### [Record excerpts]
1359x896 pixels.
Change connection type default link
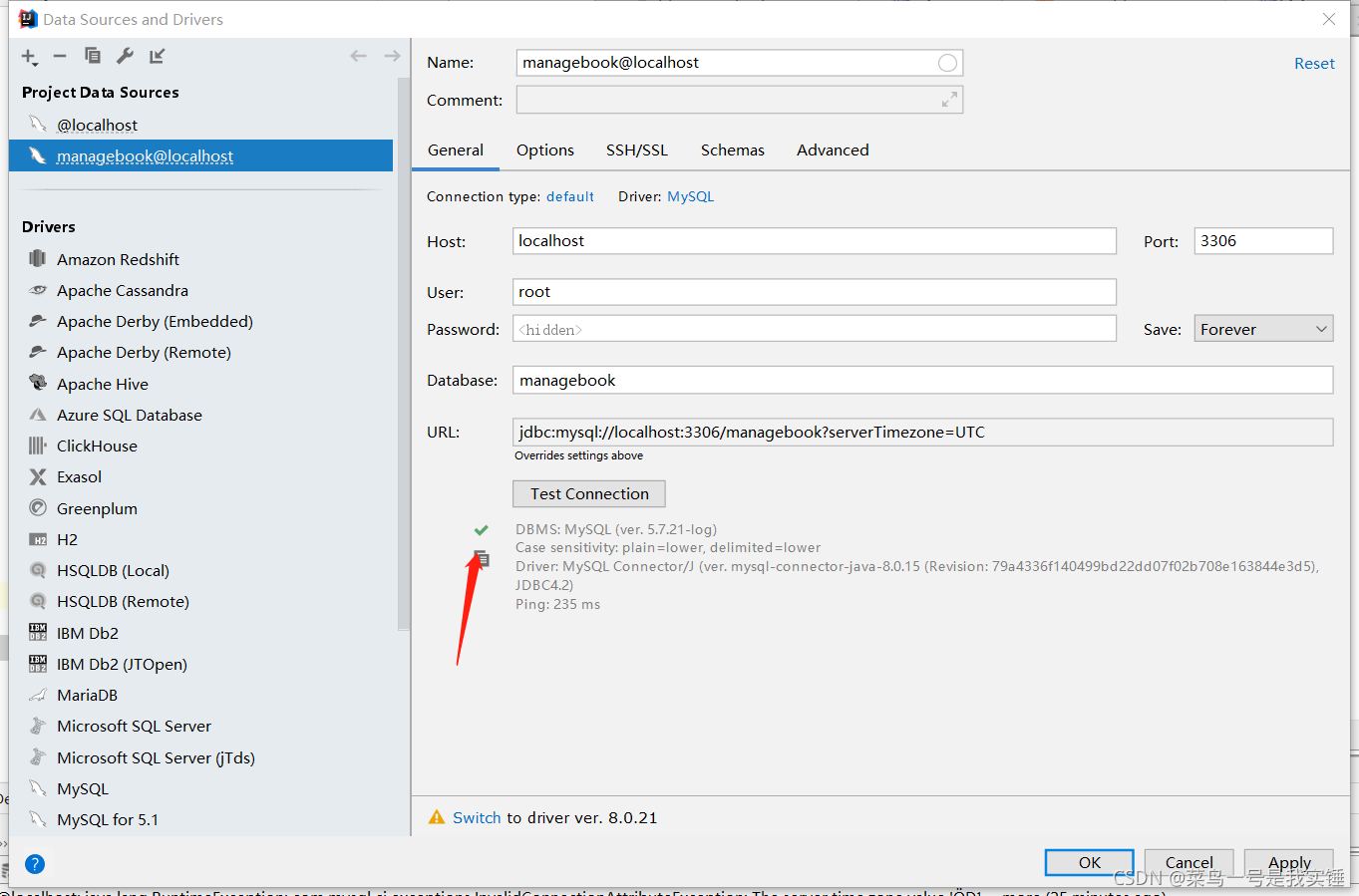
---
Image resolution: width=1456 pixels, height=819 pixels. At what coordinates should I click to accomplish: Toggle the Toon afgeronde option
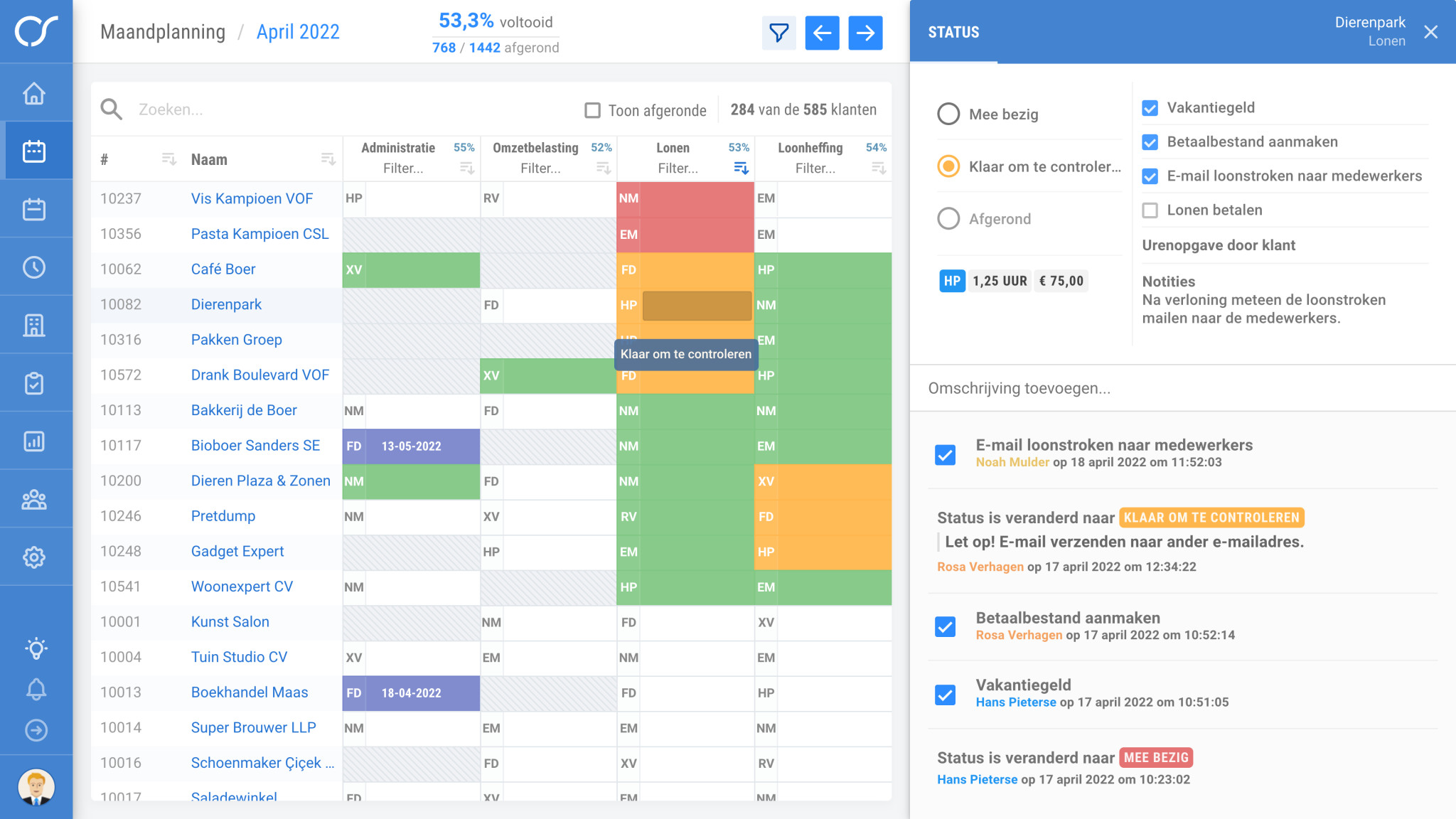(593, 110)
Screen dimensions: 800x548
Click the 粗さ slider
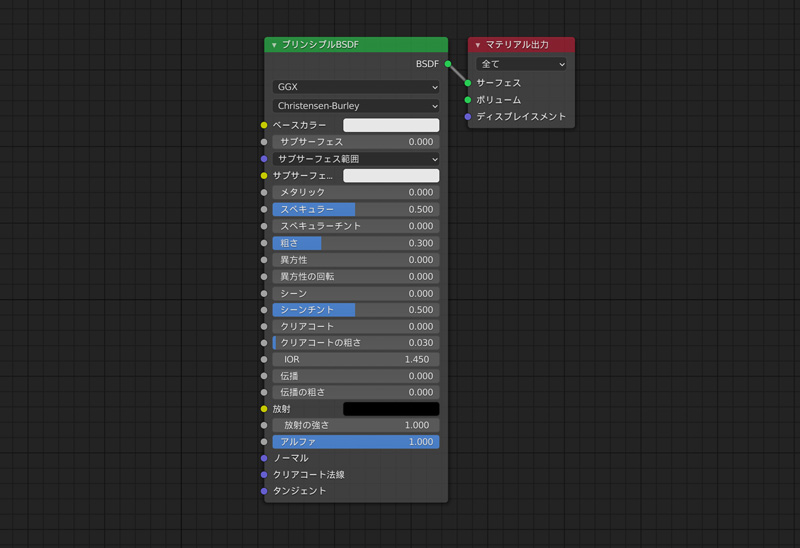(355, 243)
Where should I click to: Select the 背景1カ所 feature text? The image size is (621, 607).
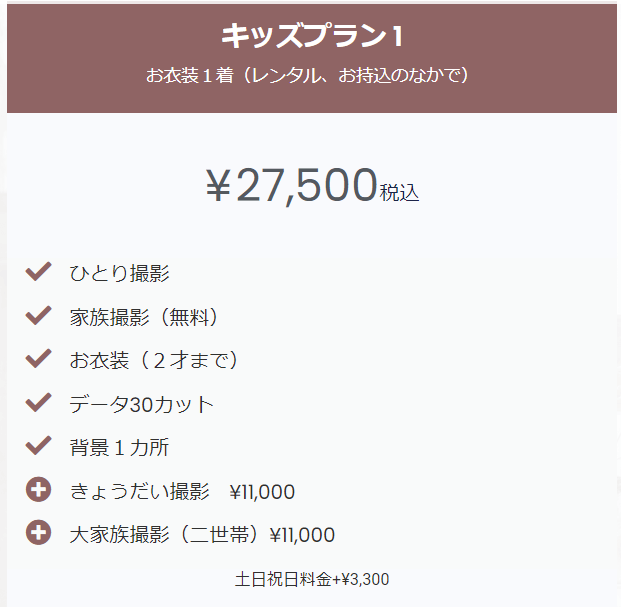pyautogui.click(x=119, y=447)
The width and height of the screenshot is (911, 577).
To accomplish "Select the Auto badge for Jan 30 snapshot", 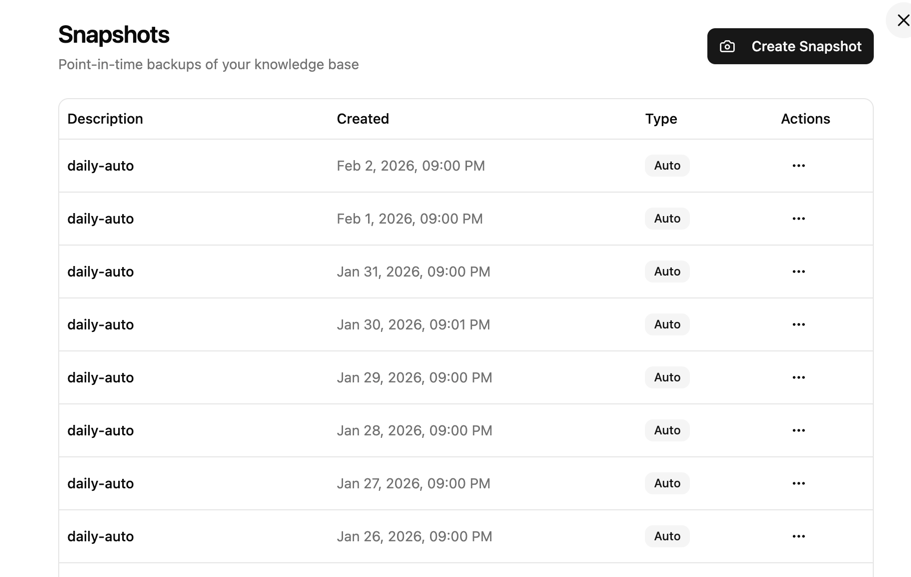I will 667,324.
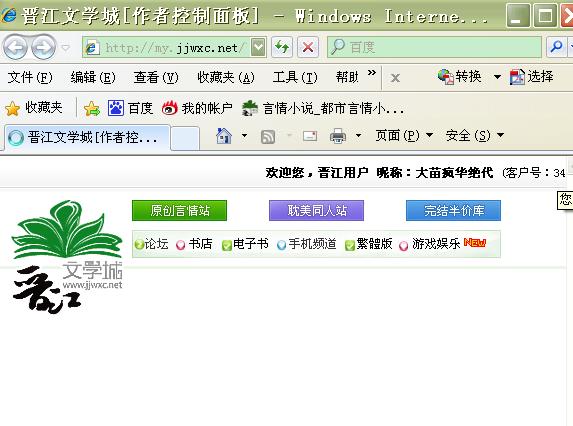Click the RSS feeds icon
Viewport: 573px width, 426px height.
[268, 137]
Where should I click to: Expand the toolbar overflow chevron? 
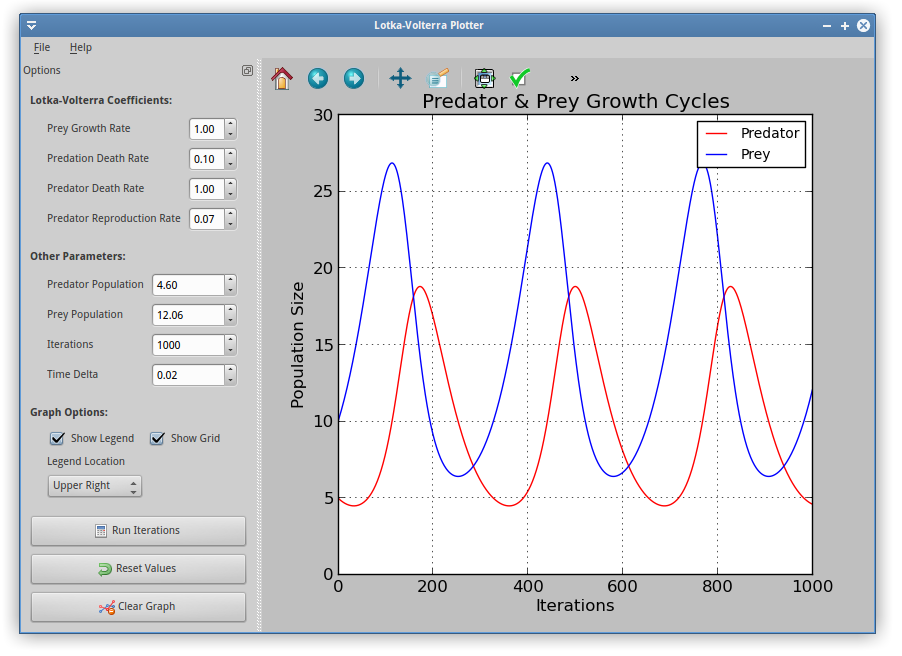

### [Problem description]
Give the stretch of records from the line containing "1359x896 pixels." through the line containing "Change connection type default link" as a Markdown table with columns n and Line, one row per line and blank lines left out.

### [The completed task]
| n | Line |
|---|---|
| 1 | 1359x896 pixels. |
| 2 | Change connection type default link |